## Instructions to follow
Take the line that has "This screenshot has width=1044, height=1551." in it and every line after it to the end of the entries, and reproduce them exactly.

## Record set
※ ※ ※

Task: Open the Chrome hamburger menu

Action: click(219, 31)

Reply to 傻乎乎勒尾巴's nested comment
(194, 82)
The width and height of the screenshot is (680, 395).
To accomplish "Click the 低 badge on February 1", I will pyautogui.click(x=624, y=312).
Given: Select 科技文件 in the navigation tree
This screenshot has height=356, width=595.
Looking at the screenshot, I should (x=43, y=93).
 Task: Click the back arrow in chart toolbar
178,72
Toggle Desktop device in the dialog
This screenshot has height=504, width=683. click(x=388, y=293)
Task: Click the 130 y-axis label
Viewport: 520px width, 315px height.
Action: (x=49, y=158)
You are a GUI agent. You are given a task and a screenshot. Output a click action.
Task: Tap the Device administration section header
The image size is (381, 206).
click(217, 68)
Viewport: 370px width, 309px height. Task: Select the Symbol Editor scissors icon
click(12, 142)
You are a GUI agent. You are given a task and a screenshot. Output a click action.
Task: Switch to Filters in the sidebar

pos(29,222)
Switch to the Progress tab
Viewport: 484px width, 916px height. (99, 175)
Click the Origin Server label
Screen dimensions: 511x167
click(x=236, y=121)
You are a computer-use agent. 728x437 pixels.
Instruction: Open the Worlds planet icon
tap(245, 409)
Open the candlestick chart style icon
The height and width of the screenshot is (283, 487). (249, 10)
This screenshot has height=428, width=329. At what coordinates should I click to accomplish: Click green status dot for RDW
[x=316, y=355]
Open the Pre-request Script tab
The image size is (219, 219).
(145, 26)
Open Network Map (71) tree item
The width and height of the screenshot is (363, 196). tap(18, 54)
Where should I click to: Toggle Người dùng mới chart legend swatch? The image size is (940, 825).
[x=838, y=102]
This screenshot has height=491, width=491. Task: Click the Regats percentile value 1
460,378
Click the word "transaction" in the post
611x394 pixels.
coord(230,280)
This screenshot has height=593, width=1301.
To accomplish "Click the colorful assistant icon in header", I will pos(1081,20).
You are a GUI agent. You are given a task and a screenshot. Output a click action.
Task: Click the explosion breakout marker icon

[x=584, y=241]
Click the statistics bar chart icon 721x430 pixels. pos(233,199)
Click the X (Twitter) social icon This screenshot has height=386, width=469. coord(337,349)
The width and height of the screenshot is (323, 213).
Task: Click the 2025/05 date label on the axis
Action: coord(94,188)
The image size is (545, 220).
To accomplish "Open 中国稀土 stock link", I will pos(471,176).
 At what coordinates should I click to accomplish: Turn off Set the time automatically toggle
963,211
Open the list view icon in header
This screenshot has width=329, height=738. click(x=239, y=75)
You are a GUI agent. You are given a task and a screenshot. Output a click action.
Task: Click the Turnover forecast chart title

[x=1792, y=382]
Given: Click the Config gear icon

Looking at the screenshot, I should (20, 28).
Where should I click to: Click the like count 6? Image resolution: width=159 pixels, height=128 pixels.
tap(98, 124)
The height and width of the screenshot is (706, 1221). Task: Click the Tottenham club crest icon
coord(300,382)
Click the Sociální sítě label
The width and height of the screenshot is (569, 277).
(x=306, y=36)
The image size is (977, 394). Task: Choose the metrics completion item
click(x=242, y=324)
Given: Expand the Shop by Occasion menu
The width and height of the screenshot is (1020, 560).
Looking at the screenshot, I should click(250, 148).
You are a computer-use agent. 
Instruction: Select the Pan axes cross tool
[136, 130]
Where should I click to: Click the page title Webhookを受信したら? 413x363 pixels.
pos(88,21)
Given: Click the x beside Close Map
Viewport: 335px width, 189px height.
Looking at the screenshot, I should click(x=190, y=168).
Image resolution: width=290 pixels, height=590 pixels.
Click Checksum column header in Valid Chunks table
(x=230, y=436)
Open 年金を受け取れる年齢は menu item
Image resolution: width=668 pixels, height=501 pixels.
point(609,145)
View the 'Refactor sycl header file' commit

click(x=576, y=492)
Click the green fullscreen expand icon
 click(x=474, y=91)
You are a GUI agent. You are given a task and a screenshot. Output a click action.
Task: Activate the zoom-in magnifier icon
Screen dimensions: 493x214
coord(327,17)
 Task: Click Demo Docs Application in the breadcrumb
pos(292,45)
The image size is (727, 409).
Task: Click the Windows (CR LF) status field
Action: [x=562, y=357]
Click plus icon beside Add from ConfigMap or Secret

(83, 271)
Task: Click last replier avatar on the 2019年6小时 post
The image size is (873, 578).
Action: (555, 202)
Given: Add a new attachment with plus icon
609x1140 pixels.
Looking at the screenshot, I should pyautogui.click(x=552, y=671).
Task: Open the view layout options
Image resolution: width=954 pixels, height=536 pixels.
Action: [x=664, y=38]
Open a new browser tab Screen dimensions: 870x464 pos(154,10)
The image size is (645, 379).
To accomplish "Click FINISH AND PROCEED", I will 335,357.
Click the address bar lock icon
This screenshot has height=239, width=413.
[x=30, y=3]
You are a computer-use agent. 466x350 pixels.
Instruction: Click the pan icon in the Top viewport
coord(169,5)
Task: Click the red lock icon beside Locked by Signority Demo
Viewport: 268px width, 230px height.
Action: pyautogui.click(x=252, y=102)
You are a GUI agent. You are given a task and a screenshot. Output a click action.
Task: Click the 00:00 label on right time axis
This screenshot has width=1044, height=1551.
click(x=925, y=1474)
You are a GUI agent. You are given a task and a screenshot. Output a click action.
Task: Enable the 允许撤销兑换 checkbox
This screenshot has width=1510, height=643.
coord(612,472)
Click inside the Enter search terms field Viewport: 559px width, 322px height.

※ ※ ※

## Your response
This screenshot has width=1044, height=1551.
click(x=925, y=1474)
You are a GUI agent. You are given a task and a screenshot. Output a click action.
Task: Enable the 允许撤销兑换 checkbox
This screenshot has width=1510, height=643.
coord(612,472)
Click inside the Enter search terms field Viewport: 559px width, 322px height.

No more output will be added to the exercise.